A este respecto, hemos hecho alusión más particularmente al Arbol de Vida que estaba emplazado en el centro del Paraíso terrestre, y que une manifiestamente en él los dos sentidos de que se trata. Pensamos incluso que muchos árboles emblemáticos, de especies diversas según los países, o a veces no pertenecientes a alguna especie que se encuentre en la naturaleza, han sido tomados primero para representar el “Arbol de Vida” o “Arbol del Mundo”, bien que esta significación primera haya podido, en algunos casos, ser más o menos olvidada a continuación. ¿No es así como puede explicarse especialmente el nombre del árbol Paradision de la Edad Media, nombre que ha sido a veces extrañamente deformado en Peridexion, como si hubiera dejado de comprenderse en cierto momento?

# Datos proporcionados
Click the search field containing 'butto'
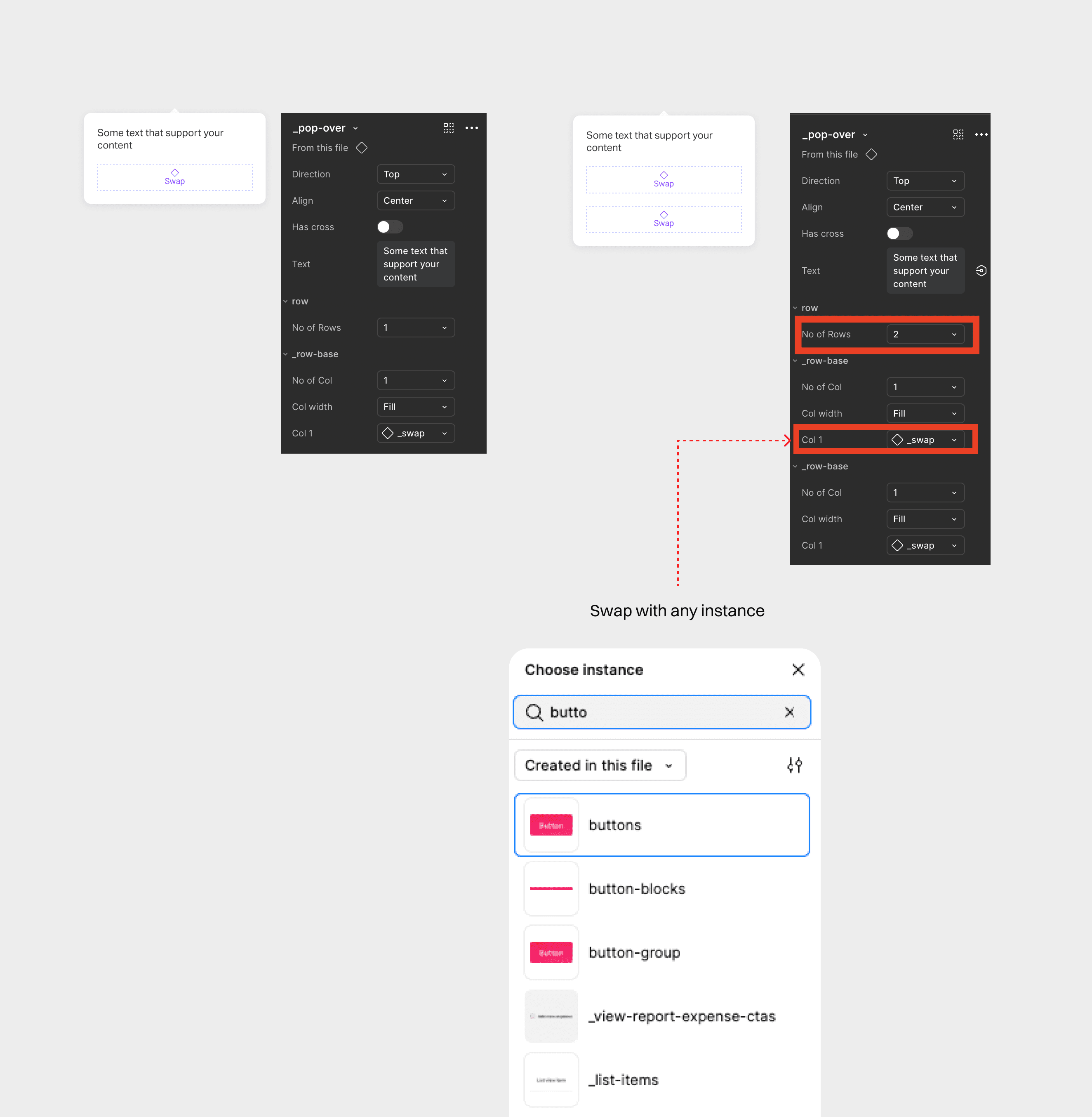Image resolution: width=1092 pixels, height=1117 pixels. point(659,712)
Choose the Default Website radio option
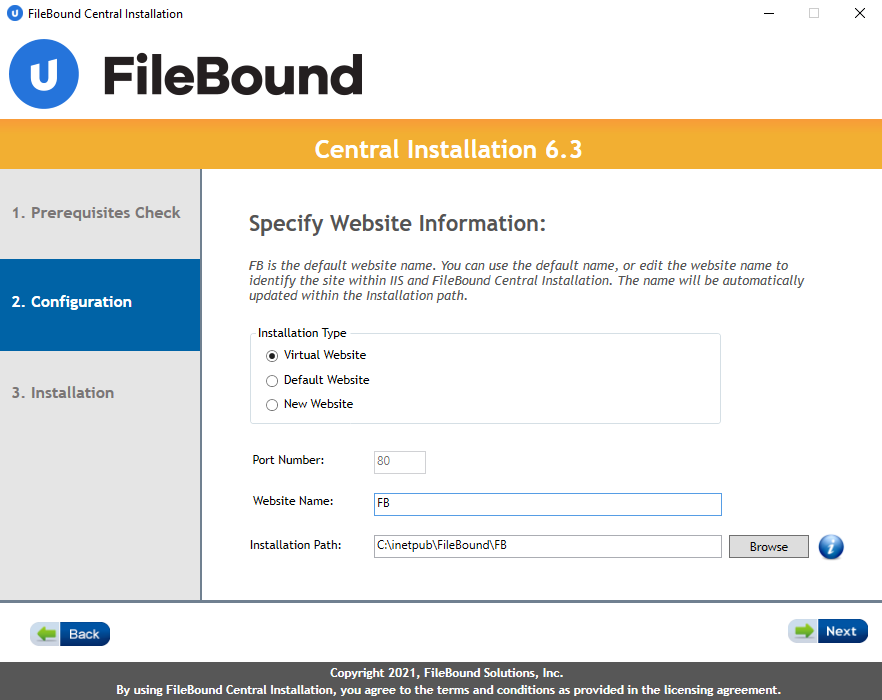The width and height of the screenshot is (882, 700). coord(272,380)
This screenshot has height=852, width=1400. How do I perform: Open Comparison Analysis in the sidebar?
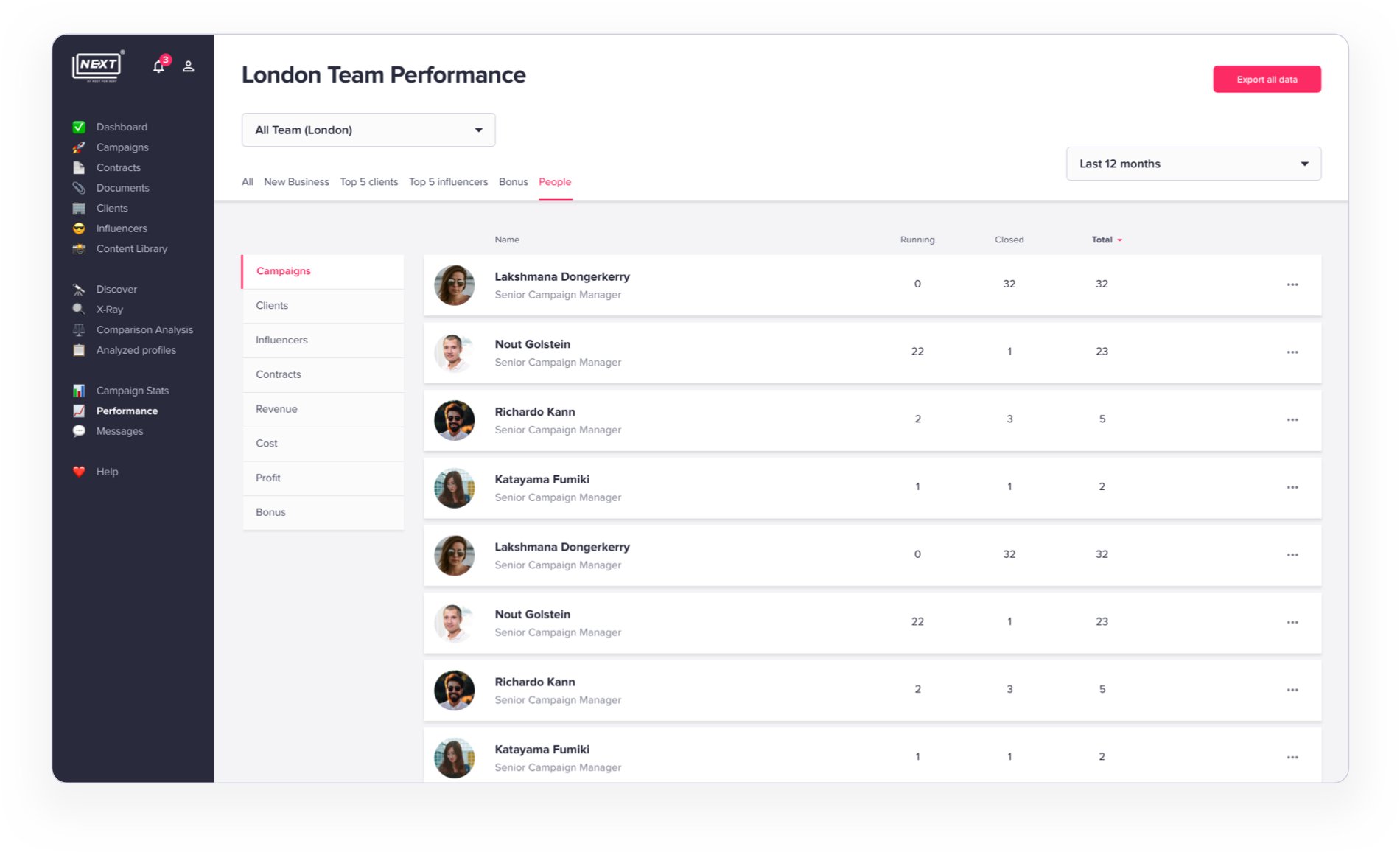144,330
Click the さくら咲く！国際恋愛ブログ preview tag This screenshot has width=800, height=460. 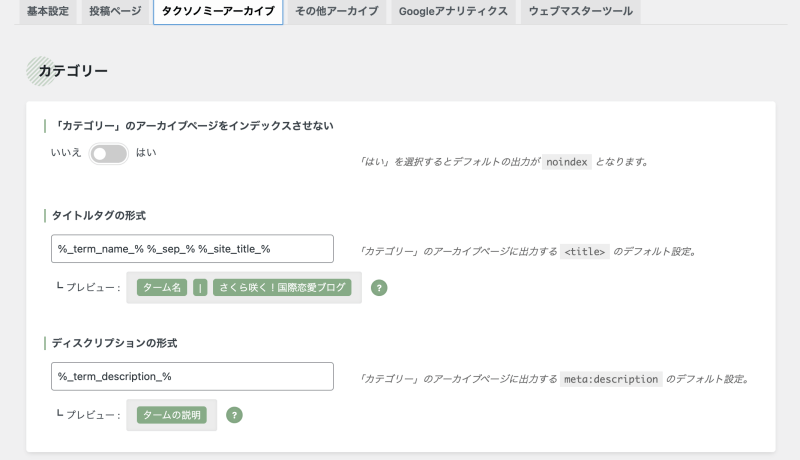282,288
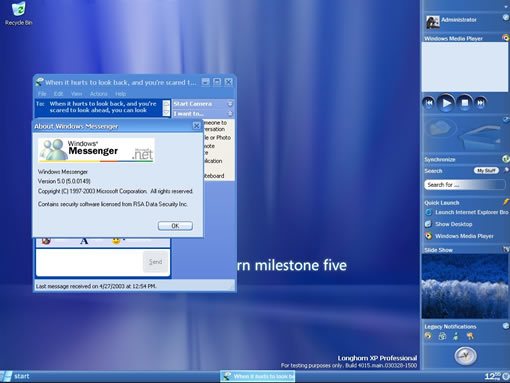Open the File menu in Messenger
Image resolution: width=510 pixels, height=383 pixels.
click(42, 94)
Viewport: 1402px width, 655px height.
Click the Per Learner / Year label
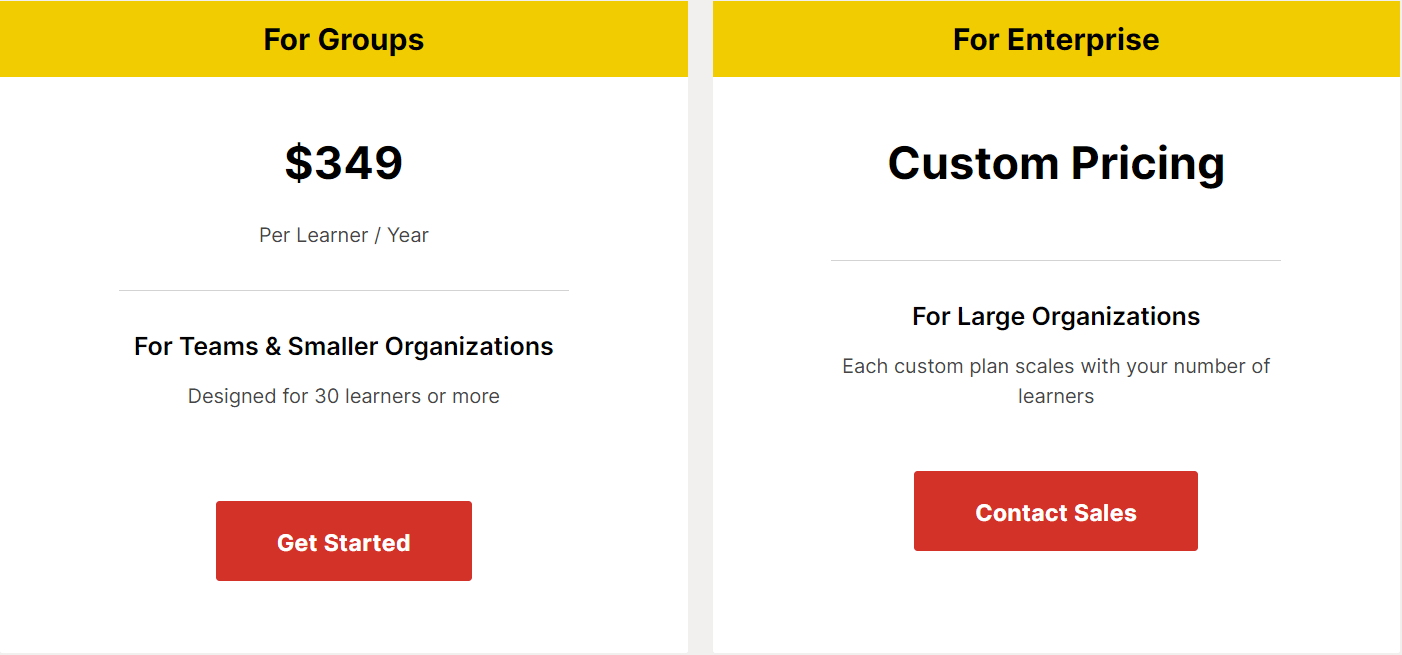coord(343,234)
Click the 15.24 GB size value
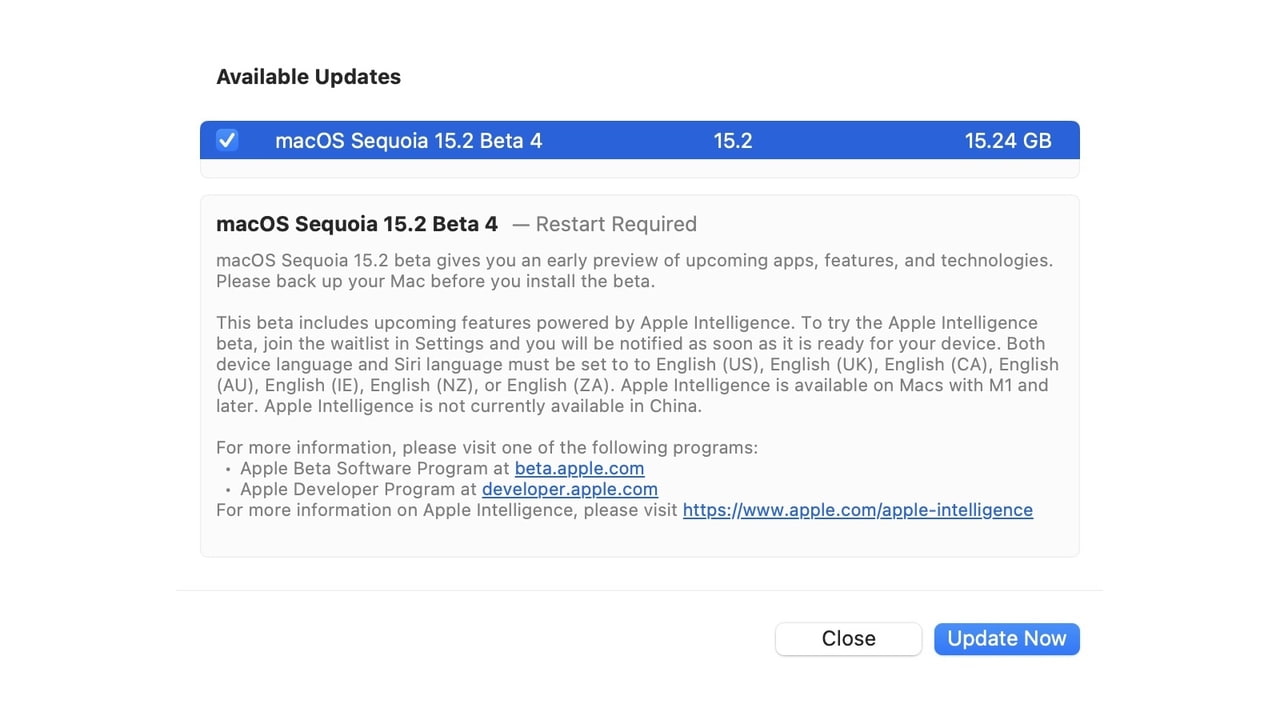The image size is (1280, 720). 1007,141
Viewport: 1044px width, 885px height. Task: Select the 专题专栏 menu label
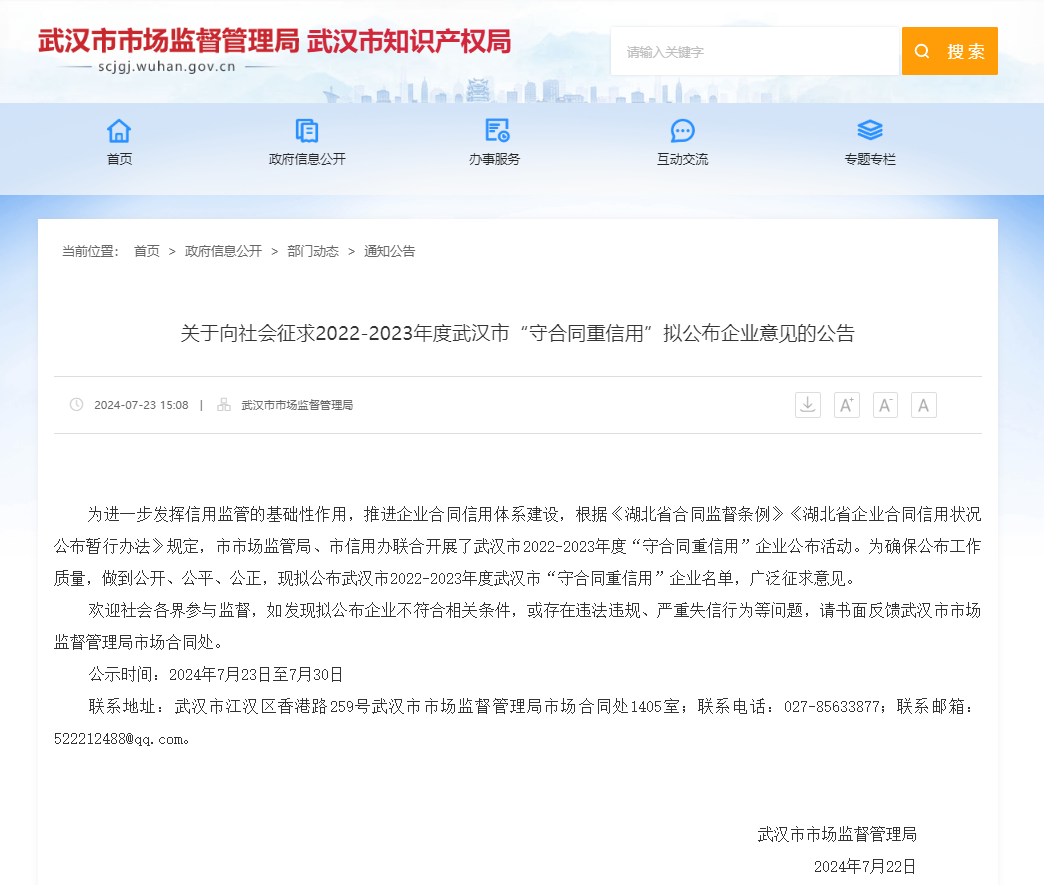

# Objetivo
Transcribe al pie de la letra, del pasaje sobre el Árbol de Vida, el fragmento que comienza con las palabras que contienen "A este respecto, hemos" y acaba con "en cierto momento?". Las entradas no hacen falta para resolver esto.

# Solución del ejercicio
A este respecto, hemos hecho alusión más particularmente al Arbol de Vida que estaba emplazado en el centro del Paraíso terrestre, y que une manifiestamente en él los dos sentidos de que se trata. Pensamos incluso que muchos árboles emblemáticos, de especies diversas según los países, o a veces no pertenecientes a alguna especie que se encuentre en la naturaleza, han sido tomados primero para representar el “Arbol de Vida” o “Arbol del Mundo”, bien que esta significación primera haya podido, en algunos casos, ser más o menos olvidada a continuación. ¿No es así como puede explicarse especialmente el nombre del árbol Paradision de la Edad Media, nombre que ha sido a veces extrañamente deformado en Peridexion, como si hubiera dejado de comprenderse en cierto momento?